[Text and element pointing records]
☆ ☆ ☆

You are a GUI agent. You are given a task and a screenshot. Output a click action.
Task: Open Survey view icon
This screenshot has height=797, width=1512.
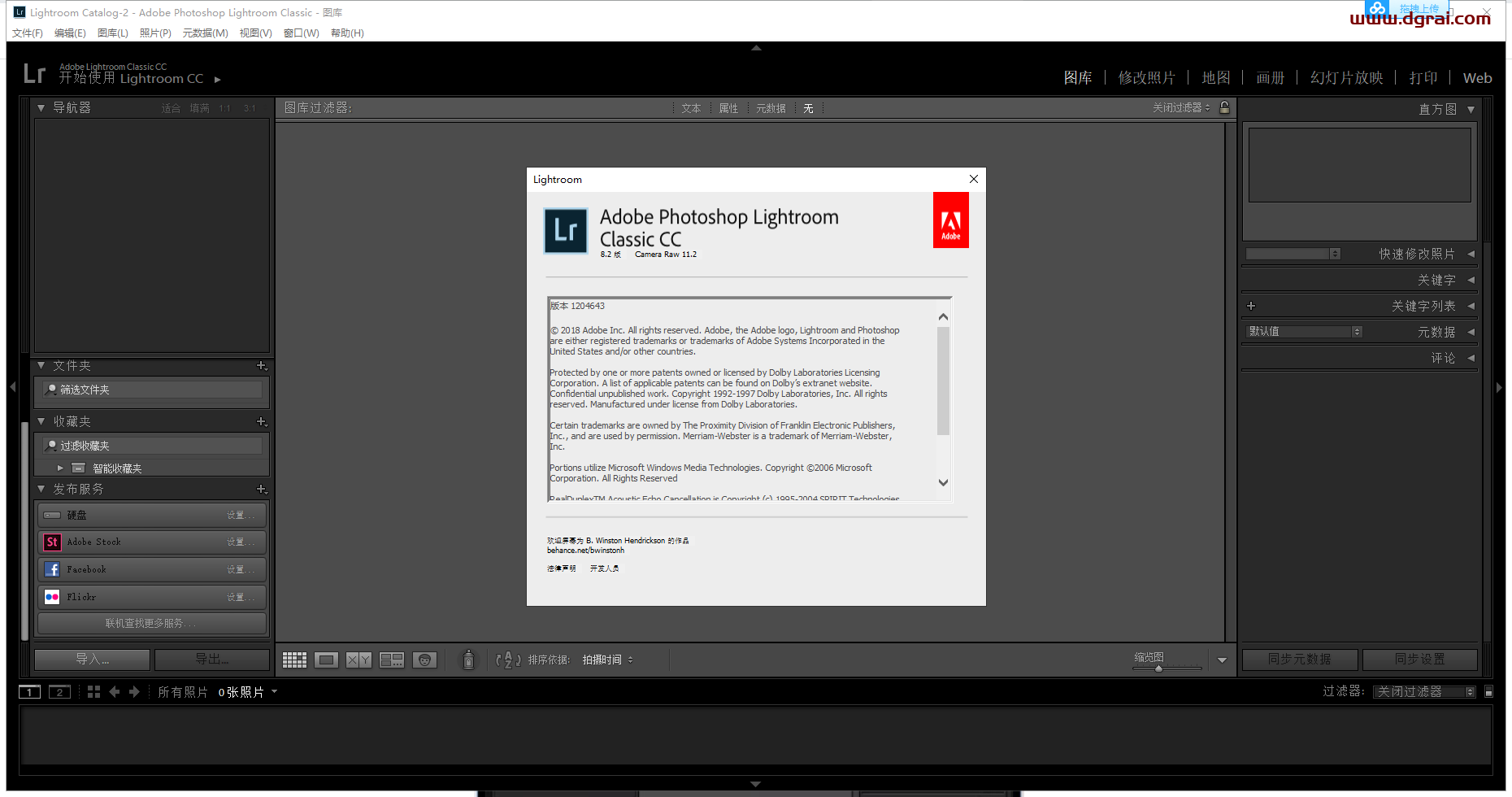click(x=392, y=660)
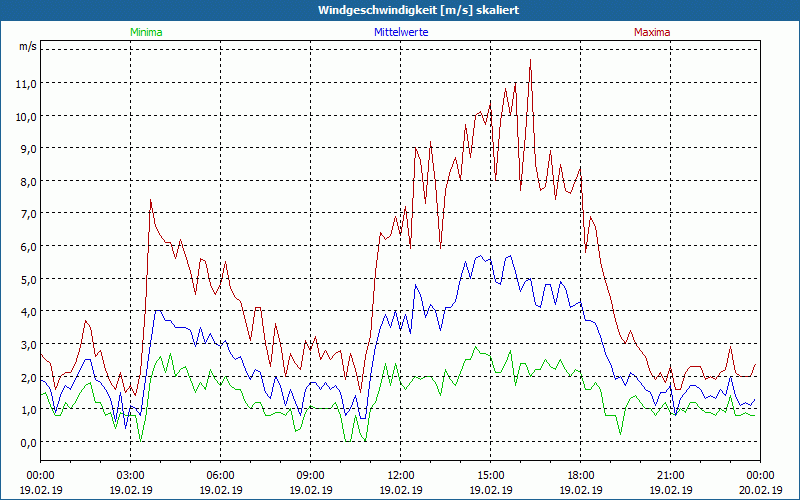Click the 20.02.19 date label
Screen dimensions: 800x500
click(x=760, y=490)
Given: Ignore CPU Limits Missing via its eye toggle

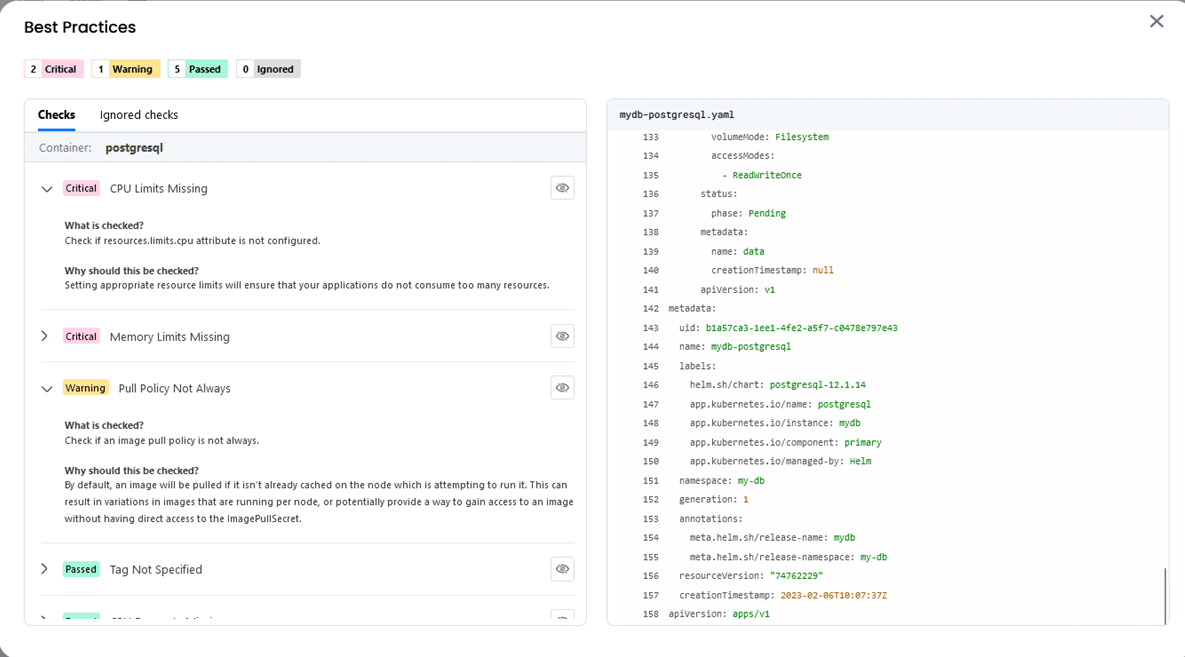Looking at the screenshot, I should click(x=562, y=188).
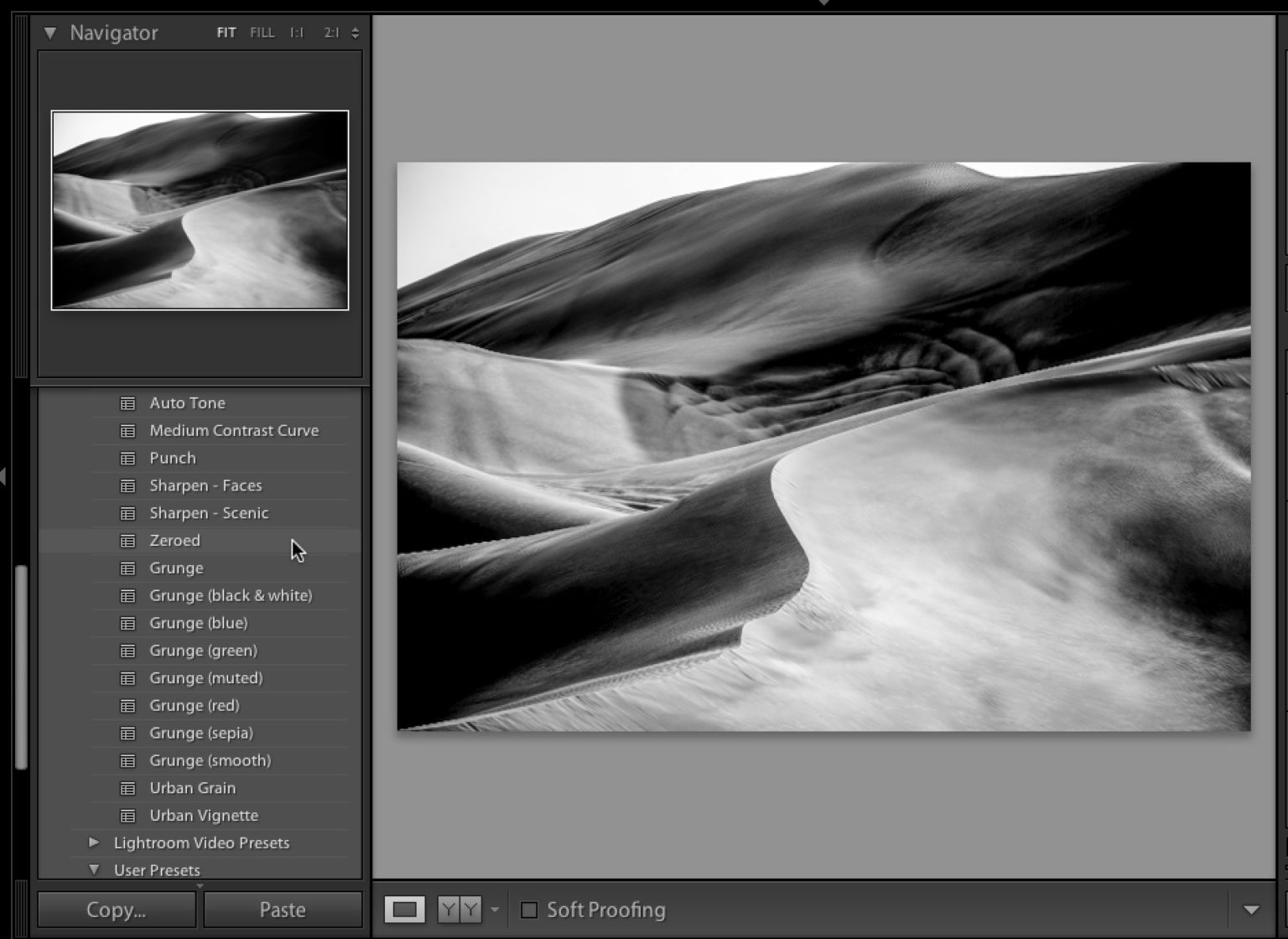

☆ ☆ ☆

◆ What this task involves
Repeat the whole listing above word for word, leaving the pictures out.

◆ Output for this task
You are a GUI agent. You are given a task and a screenshot. Output a click action.
Task: Open Survey view icon
This screenshot has height=797, width=1512.
click(x=392, y=660)
Click the 20.02.19 date label
Screen dimensions: 800x500
click(x=760, y=490)
Given: Ignore CPU Limits Missing via its eye toggle

Looking at the screenshot, I should click(x=562, y=188).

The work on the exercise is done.